*Extracted data entries*:
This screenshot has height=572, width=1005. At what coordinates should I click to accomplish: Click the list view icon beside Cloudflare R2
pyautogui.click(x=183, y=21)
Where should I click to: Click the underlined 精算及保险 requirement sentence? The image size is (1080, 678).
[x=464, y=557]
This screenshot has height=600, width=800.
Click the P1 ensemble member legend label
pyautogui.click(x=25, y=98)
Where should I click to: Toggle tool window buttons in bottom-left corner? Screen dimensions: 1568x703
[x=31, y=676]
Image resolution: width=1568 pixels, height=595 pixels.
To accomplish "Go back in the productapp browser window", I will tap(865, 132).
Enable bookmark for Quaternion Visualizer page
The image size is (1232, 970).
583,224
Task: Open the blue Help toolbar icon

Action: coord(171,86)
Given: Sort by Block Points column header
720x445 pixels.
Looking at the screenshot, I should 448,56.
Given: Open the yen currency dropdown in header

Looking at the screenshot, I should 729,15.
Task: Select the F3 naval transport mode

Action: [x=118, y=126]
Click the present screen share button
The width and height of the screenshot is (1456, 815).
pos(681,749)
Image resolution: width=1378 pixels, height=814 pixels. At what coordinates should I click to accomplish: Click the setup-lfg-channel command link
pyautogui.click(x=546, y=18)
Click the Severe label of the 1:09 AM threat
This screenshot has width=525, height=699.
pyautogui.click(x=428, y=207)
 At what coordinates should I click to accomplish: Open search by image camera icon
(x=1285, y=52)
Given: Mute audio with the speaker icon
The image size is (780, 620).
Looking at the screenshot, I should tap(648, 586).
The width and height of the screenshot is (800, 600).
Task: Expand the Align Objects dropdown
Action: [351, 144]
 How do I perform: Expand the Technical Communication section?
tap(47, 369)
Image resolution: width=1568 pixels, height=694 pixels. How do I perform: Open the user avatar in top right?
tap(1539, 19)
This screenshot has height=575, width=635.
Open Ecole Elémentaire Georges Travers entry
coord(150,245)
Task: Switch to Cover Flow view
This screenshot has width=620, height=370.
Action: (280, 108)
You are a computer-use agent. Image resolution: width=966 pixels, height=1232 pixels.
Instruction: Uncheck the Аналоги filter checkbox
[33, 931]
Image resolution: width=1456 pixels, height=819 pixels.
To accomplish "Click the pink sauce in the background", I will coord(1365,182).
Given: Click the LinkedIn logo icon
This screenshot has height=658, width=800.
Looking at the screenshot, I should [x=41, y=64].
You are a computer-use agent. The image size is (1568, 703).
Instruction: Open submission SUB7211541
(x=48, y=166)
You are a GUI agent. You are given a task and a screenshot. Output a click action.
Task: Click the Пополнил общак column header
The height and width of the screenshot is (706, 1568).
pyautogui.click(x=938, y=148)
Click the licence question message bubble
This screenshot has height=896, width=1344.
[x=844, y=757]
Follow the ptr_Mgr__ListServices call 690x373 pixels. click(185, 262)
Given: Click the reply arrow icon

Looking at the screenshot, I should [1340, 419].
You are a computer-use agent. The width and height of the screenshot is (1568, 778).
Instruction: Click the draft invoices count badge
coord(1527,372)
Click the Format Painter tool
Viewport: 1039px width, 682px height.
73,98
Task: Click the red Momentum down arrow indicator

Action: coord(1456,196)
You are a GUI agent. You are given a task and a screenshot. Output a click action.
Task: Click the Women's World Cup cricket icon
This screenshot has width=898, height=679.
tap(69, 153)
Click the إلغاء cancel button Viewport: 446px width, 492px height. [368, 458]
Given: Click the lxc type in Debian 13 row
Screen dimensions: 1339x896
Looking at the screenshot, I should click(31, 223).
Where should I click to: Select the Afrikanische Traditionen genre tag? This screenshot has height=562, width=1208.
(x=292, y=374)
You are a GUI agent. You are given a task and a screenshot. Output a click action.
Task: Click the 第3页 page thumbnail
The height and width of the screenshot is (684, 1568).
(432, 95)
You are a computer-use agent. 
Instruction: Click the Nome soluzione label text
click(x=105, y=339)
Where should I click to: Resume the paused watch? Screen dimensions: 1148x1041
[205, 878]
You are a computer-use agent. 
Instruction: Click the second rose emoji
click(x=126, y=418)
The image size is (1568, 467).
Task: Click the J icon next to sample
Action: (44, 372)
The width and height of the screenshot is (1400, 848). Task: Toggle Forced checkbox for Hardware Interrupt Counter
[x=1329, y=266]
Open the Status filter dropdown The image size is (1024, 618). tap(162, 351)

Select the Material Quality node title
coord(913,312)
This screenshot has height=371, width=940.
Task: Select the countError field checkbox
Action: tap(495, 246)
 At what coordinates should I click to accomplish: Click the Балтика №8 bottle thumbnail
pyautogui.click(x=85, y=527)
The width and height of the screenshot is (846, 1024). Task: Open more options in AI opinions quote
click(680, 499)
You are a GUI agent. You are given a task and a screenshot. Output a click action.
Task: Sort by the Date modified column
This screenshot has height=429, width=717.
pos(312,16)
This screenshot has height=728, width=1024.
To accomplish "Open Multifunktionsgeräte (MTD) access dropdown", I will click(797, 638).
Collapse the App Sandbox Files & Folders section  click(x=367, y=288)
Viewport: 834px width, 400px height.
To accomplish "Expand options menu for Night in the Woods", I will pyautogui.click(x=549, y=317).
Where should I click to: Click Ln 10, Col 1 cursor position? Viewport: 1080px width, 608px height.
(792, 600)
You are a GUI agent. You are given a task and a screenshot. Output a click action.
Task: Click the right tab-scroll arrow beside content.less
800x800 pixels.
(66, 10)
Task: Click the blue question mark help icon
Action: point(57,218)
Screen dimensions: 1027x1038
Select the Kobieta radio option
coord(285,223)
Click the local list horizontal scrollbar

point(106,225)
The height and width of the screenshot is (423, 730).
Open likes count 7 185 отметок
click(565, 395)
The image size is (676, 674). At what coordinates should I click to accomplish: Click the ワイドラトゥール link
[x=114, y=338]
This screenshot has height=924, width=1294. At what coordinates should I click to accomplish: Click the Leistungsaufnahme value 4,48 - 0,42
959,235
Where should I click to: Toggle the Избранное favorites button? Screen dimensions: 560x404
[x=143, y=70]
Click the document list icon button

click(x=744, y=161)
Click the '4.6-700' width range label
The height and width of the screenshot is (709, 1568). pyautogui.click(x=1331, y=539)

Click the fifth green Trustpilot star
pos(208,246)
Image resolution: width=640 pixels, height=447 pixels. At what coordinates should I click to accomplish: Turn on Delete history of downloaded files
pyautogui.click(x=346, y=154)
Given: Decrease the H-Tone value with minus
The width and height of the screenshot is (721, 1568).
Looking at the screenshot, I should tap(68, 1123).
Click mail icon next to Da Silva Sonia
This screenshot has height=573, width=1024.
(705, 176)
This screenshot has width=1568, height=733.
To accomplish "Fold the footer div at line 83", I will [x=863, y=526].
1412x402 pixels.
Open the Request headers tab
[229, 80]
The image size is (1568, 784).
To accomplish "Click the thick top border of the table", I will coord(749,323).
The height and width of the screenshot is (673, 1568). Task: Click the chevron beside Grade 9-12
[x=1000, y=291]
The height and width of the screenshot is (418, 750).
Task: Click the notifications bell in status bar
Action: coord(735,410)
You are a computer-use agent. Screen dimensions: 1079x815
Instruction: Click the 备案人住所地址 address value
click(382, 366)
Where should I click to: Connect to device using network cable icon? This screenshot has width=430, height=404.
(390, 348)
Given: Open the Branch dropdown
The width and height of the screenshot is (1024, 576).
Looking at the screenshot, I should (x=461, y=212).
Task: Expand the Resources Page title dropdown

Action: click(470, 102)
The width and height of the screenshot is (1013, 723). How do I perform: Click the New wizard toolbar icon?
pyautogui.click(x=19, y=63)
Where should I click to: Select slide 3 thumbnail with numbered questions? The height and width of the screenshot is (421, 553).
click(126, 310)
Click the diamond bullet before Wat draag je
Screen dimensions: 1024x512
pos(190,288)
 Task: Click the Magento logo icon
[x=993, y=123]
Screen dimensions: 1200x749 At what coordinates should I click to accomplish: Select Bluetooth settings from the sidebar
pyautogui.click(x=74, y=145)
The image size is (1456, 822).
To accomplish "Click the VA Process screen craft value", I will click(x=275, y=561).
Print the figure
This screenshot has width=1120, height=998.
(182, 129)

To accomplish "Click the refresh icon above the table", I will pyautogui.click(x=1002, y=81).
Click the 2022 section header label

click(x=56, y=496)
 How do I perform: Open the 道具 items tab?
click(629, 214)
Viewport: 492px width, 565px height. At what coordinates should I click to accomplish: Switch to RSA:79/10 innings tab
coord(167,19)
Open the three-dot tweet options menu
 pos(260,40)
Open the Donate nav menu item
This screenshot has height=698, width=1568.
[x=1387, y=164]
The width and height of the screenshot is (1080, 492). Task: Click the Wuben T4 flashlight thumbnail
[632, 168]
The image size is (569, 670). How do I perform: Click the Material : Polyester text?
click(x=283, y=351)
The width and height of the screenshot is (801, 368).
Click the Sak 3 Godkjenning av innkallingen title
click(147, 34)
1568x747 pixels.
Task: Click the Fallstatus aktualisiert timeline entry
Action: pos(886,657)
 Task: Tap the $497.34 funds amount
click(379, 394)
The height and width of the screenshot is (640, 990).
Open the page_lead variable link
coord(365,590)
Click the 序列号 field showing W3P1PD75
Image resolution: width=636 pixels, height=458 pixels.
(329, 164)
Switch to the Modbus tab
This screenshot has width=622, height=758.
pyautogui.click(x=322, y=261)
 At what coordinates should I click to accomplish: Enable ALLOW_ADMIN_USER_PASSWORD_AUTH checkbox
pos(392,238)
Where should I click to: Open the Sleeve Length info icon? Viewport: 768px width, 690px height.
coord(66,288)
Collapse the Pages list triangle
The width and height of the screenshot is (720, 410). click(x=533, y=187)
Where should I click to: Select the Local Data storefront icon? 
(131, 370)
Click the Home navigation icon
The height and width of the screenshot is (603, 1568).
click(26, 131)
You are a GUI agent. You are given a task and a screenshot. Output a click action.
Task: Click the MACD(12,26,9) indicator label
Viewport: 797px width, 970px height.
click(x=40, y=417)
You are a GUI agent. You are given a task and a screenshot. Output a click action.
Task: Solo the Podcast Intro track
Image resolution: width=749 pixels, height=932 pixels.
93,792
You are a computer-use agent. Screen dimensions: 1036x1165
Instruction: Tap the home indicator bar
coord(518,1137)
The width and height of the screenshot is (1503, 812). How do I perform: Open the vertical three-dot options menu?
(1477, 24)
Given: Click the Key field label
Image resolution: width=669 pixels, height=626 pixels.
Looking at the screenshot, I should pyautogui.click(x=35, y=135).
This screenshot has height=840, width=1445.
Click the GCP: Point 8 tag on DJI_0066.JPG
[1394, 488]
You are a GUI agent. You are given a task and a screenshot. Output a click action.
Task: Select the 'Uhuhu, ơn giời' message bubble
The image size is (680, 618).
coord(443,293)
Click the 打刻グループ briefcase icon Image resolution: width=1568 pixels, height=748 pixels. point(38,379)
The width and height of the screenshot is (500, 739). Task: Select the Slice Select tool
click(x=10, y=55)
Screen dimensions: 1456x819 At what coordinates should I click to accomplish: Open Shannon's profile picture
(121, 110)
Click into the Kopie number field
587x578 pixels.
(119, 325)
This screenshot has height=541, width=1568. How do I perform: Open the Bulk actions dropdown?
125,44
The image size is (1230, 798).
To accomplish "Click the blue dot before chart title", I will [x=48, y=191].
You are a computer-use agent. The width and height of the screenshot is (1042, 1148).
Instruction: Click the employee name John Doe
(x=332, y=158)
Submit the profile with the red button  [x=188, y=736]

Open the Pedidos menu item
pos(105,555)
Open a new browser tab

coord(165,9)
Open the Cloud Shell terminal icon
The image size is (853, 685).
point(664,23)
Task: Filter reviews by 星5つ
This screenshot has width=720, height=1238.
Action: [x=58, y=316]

*Directions for this task*: What do the lines above say from the one containing "Image resolution: width=1568 pixels, height=595" down to the one containing "You are a computer-use agent. Image"? Return them exactly, both end lines included, and only them.

*Response to the task*:
Image resolution: width=1568 pixels, height=595 pixels.
To accomplish "Go back in the productapp browser window", I will tap(865, 132).
Enable bookmark for Quaternion Visualizer page
The image size is (1232, 970).
583,224
Task: Open the blue Help toolbar icon

Action: coord(171,86)
Given: Sort by Block Points column header
720x445 pixels.
Looking at the screenshot, I should 448,56.
Given: Open the yen currency dropdown in header

Looking at the screenshot, I should 729,15.
Task: Select the F3 naval transport mode

Action: [x=118, y=126]
Click the present screen share button
The width and height of the screenshot is (1456, 815).
pos(681,749)
Image resolution: width=1378 pixels, height=814 pixels. At what coordinates should I click to accomplish: Click the setup-lfg-channel command link
pyautogui.click(x=546, y=18)
Click the Severe label of the 1:09 AM threat
This screenshot has width=525, height=699.
pyautogui.click(x=428, y=207)
 At what coordinates should I click to accomplish: Open search by image camera icon
(x=1285, y=52)
Given: Mute audio with the speaker icon
The image size is (780, 620).
Looking at the screenshot, I should tap(648, 586).
The width and height of the screenshot is (800, 600).
Task: Expand the Align Objects dropdown
Action: [351, 144]
 How do I perform: Expand the Technical Communication section?
tap(47, 369)
Image resolution: width=1568 pixels, height=694 pixels. How do I perform: Open the user avatar in top right?
tap(1539, 19)
This screenshot has height=575, width=635.
Open Ecole Elémentaire Georges Travers entry
coord(150,245)
Task: Switch to Cover Flow view
This screenshot has width=620, height=370.
Action: (280, 108)
You are a computer-use agent. Image resolution: width=966 pixels, height=1232 pixels.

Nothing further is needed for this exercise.